Willing these things into life was hard. Degas’s Portrait of Henri Michel-Lévy (c.1878) shows the painter Michel-Lévy in a studio with two of his canvases behind him, his palette abandoned. A woman in a bonnet is slumped stiffly at his feet, her face roughly painted. She looks up at something outside the painting’s frame; her elbows and arms stick out at unnatural angles – she resembles the broken puppet she is. Yet her pose mirrors that of a woman leaning against a tree in one of the canvases in the background. Degas is making a teasing point about the academic artifice of Michel-Lévy’s landscapes, drawing attention to their origins in the studio. But there is also a suggestion of violence in the painting; the mannequin collapsed at the painter’s feet – while he stands over it with his hands in his pockets – hints at some prior act of frustrated rage.

There is also playfulness. In the 1920s the British painter Alan Beeton, who worked for a while with Sickert, produced a series of paintings in which his mannequin appears in its own form: undressed, in just its stockinette skin, and contorted into a variety of positions. Posing shows the mannequin in a formal, upright position in the studio. Composing shows it leaning forward at a table, writing in a notebook, seemingly lost in concentration. Reposing has the figure flopped in a chair, one arm hanging down towards the floor. In Decomposing the mannequin has been decapitated. Bits of stuffing poke out; it looks like it’s in its death throes. The original mannequin was found two years ago in the workshop of one of Beeton’s relatives, moth-eaten, with a smashed nose and broken fingers. For the Fitzwilliam show it has been restored, and is exhibited seated on a chair at a table in the centre of a small side-room; the paintings from the series are hung on the walls around the reconstructed tableau. Entering the room is like wandering onto a macabre stage set.

In the second half of the 19th century, mannequins changed; they became dressmakers’ and shop-window dummies, dolls to be adored and cared for. The French dollmakers intended their dolls to be multi-purpose, for children to play with as well as artists. The bébé dolls made by Jumeau had wooden bodies with ball joints so they could bend, and bisque heads with glass eyes and wigs. One of the dolls is exhibited here with its original wardrobe: pretty cotton underclothes, smart knitted socks, leather shoes, an elaborate silk and lace dress, velvet coat and matching hat with feather, as well as a small fur muff for her hands. In 1889 Thomas Edison produced the first phonograph doll. She has a bisque head too, but an ugly metal torso punctured with holes through which she ‘speaks’. Take off her pink dress and you find she is half-doll, half-machine, and terrifying to look at. Small cylinders inside her play the disembodied voices of young girls. You can listen to a tinny recording of her reciting ‘Little Jack Horner’ at the Fitzwilliam; it sounds like someone speaking from beyond the grave. Edison’s factory was set up to produce a hundred thousand talking dolls a year. They didn’t catch on – hardly surprising – and the business collapsed after a year.

Dolls became fetishised and sexualised. Oskar Kokoschka’s Self-Portrait at the Easel features a doll propped up beside the painter. The painter himself appears hunched; his head is oversized and his arm and hand are twisted into an unnatural position: he is the distorted mannequin, bending in unnatural ways. The doll next to him, by contrast, seems to have all the right proportions. She looks up at him impassively while he appears to pinch her naked thigh. For Kokoschka, the figure of the doll was linked to his muse, Alma Mahler. After their two-year affair ended he commissioned a life-sized replica from the dollmaker Hermine Moos, but the doll didn’t live up to the real woman, and at a drunken party he destroyed it. The doll’s head was discovered in his garden the next day stained with red wine, like blood.

### WORK REQUIRED
Return the passage of the text on artists' mannequins and dolls starting with "Willing these things" and going on through "of frustrated rage.", copied word for word.

### EXCERPTED DATA
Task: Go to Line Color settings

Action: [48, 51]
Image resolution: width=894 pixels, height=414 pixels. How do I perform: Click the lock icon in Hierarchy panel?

---

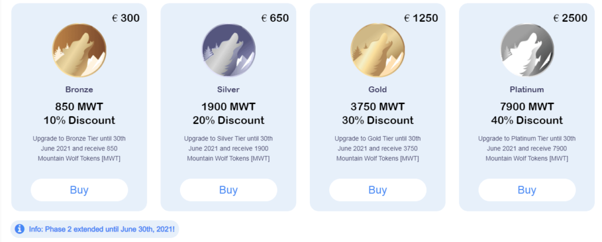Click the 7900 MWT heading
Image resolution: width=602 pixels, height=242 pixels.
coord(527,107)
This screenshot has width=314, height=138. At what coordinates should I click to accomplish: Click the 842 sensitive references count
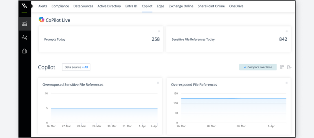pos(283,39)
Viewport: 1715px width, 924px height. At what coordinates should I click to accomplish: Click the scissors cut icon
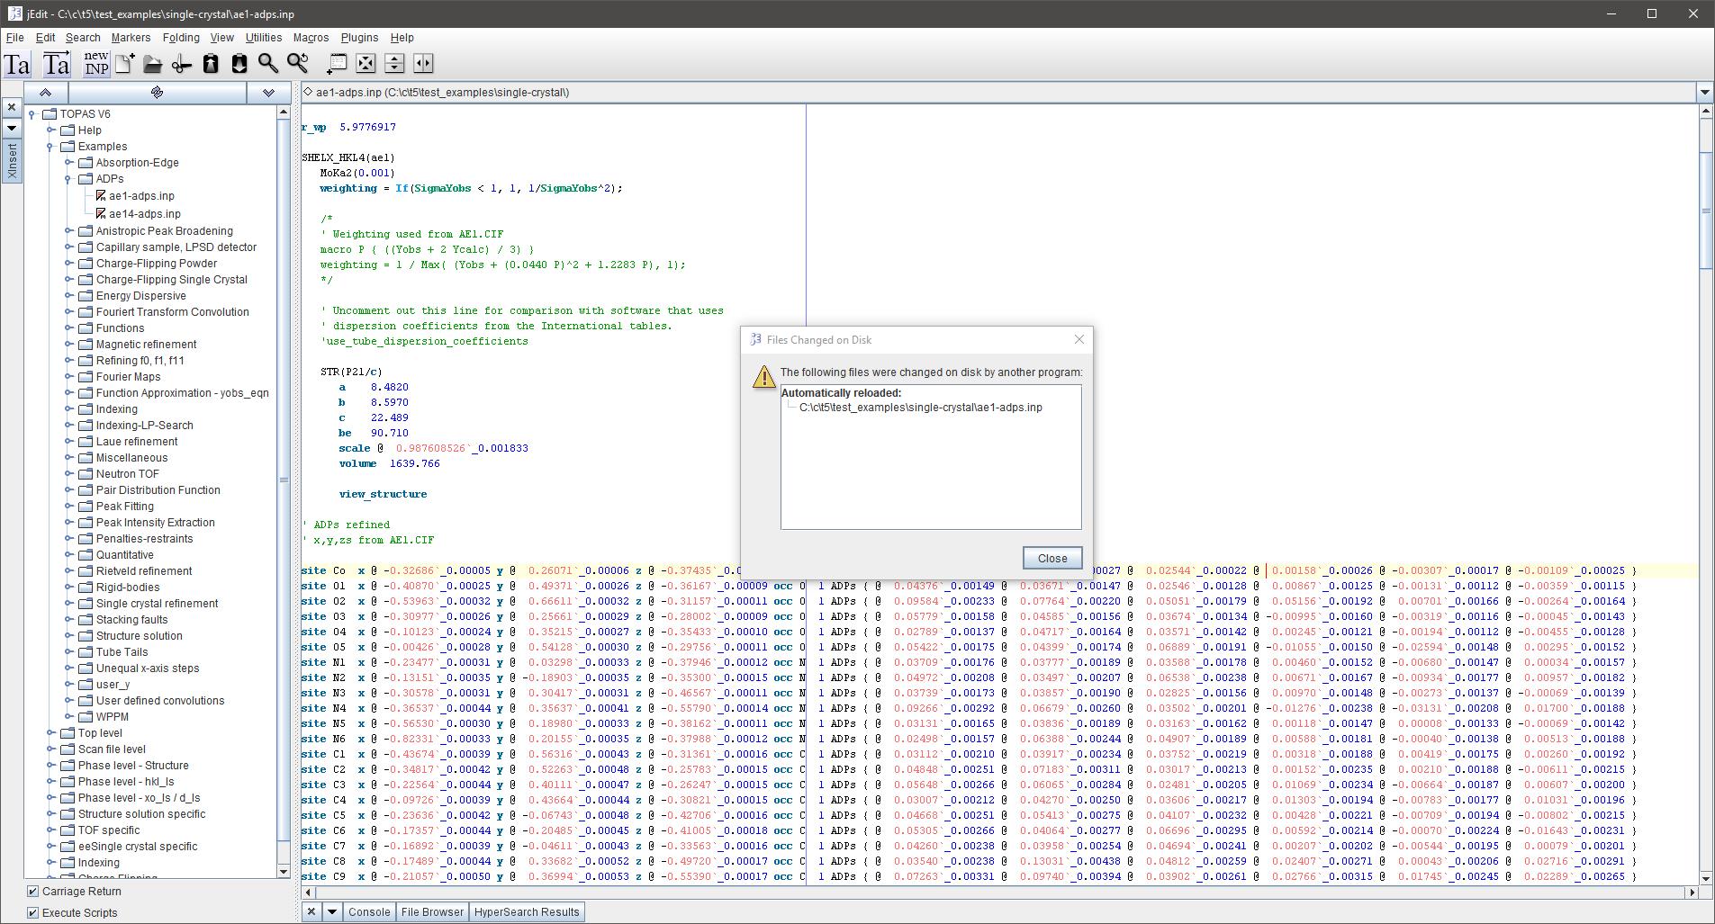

--

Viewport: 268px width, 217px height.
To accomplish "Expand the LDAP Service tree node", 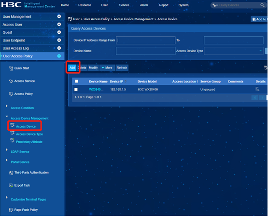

### ANSWER TO THE PROBLEM
Willing these things into life was hard. Degas’s Portrait of Henri Michel-Lévy (c.1878) shows the painter Michel-Lévy in a studio with two of his canvases behind him, his palette abandoned. A woman in a bonnet is slumped stiffly at his feet, her face roughly painted. She looks up at something outside the painting’s frame; her elbows and arms stick out at unnatural angles – she resembles the broken puppet she is. Yet her pose mirrors that of a woman leaning against a tree in one of the canvases in the background. Degas is making a teasing point about the academic artifice of Michel-Lévy’s landscapes, drawing attention to their origins in the studio. But there is also a suggestion of violence in the painting; the mannequin collapsed at the painter’s feet – while he stands over it with his hands in his pockets – hints at some prior act of frustrated rage.